- Theatrical release poster
- Directed by: Montgomery Tully
- Written by: James Eastwood
- Produced by: Alec C. Snowden Richard Gordon
- Starring: Zachary Scott Peggie Castle
- Cinematography: Phil Grindrod
- Edited by: Geoffrey Muller
- Production company: Amalgamated Productions
- Distributed by: Warner Bros. Pictures
- Release date: 1 January 1957;
- Running time: 80 minutes
- Country: United Kingdom
- Language: English

= The Counterfeit Plan =

1957 British film by Montgomery Tully

The Counterfeit Plan is a 1957 British crime film directed by Montgomery Tully and starring Zachary Scott and Peggie Castle. It was written by James Eastwood.

It was one of a number of crime films with imported stars made by Anglo Amalgamated.

==Plot summary==
A gang of criminals, led by sociopath Max Brant, escape from France and set up a counterfeit operation to make British £5 and American $20 notes, in the cellar of a large English country house now owned by Louie Bernard. Brant forces Bernard, who worked for the British Government during WW2 making foreign counterfeit currency, to make the master die plates by holding his daughter, Carole an artist, as a hostage. When Bernard finds out that Brant has tried to rape his daughter and has killed his housekeeper, Gerta, because she witnessed the attempted rape, he anonymously posts one of the forged £5 notes to the police with a letter describing the counterfeit operation. When Brant is told about this by Duke, he confronts Bernard. Meanwhile, the police slowly close in on the gang's headquarters.

The film features professional snooker world champion Horace Lindrum in a cameo appearance playing himself.
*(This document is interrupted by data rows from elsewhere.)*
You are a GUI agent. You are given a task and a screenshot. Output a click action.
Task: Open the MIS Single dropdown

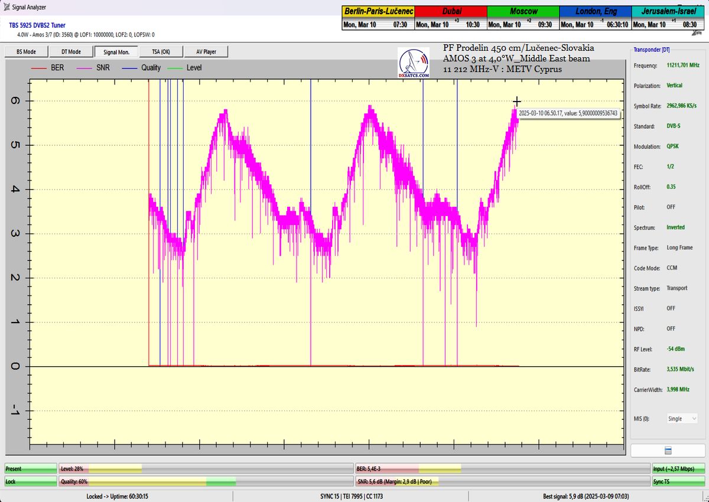681,419
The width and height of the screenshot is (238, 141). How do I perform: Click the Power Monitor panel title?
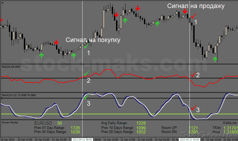[10, 122]
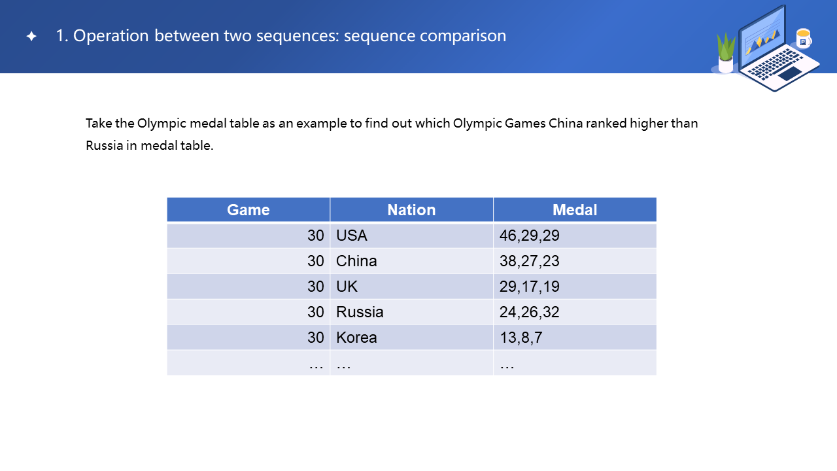837x471 pixels.
Task: Click the four-pointed star bullet icon
Action: pos(31,37)
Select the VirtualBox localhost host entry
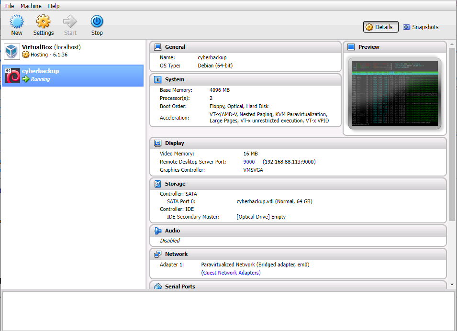The image size is (457, 331). [x=73, y=51]
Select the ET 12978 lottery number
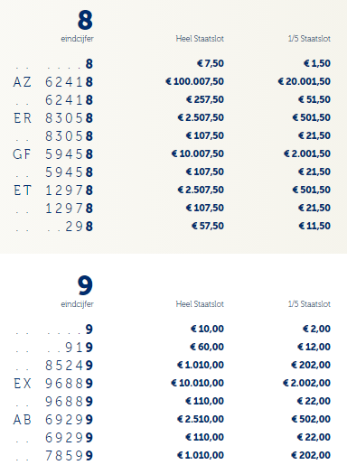This screenshot has width=347, height=474. (x=53, y=191)
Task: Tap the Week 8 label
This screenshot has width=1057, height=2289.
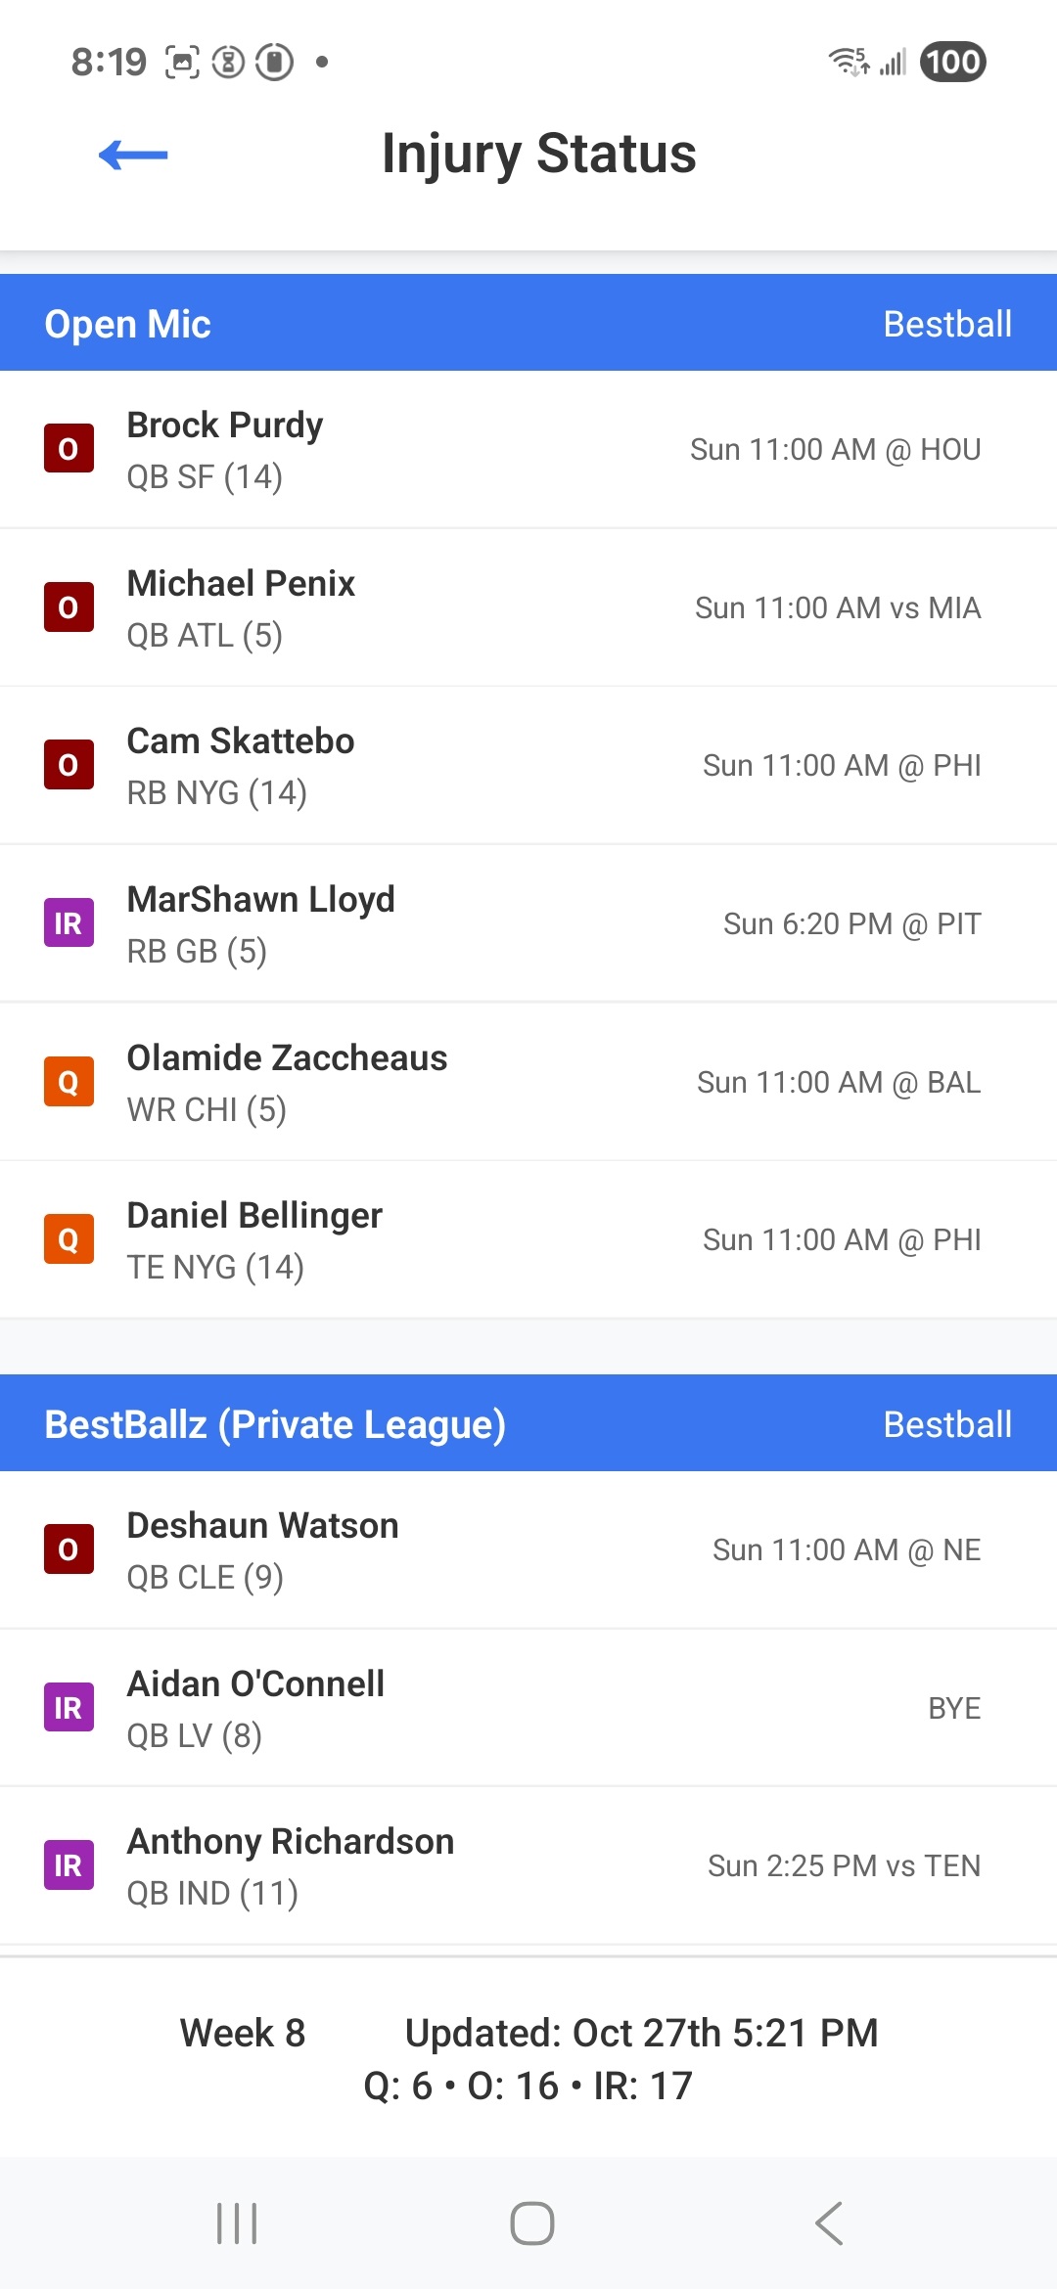Action: [x=243, y=2033]
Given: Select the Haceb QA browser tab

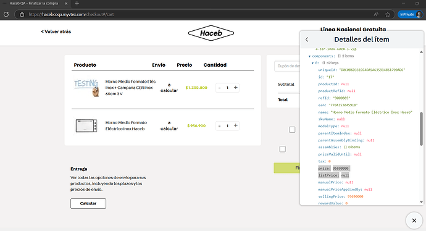Looking at the screenshot, I should pyautogui.click(x=34, y=4).
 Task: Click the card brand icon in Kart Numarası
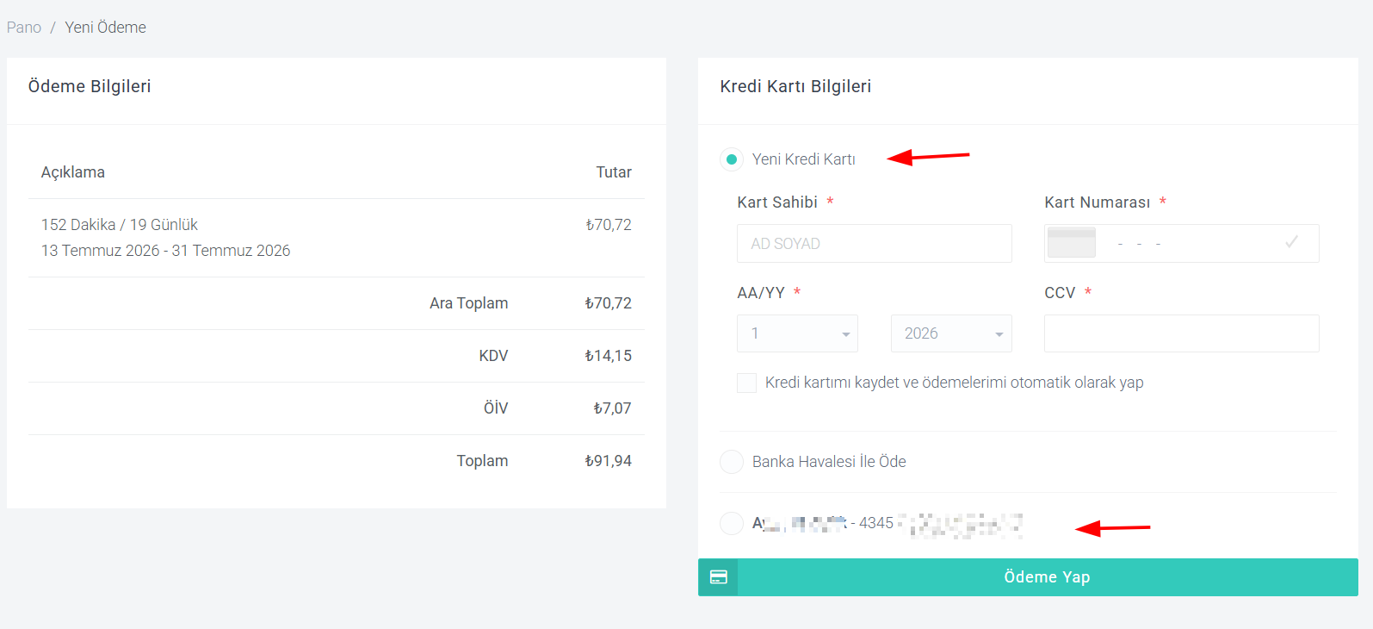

This is used as cover for one of the meetings with other criminals to discuss the sale of the forged British £5 notes to them. Another similar meeting is camouflaged as a boxing match.

==Cast==
- Zachary Scott as Max Brant
- Peggie Castle as Carole Bernard
- Mervyn Johns as Louie Bernard
- Sydney Tafler as Harry Flint
- Lee Patterson as Duke
- Eric Pohlmann as Frank Wandelman
- Robert Arden as Bob Fenton
- Chili Bouchier as Gerta
- John Welsh as Police Inspector Grant
- Aubrey Dexter as Joe Lepton
- David Lodge as Sam Watson

==Production==
The film was the first of three between Amalgamated Productions and Anglo-Amalgamated.

==Reception==
According to Tom Weaver in The Horror Hits of Richard Gordon, the film was very popular in the UK.

The Monthly Film Bulletin wrote: "An uneven thriller marred by a dull script and some unskilful make-up, which has the effect of prematurely ageing several of the players, notably Peggie Castle. The scenes depicting the actual forgery processes are not without interest but are spoilt by constant repetition, and the contrived ending constitutes a poor anti-climax."

Picturegoer wrote: "The melodramatic trimmings are nonsense, the characterization cursory, despite astute performances from Scott, Mervyn Johns and Sydney Tafler."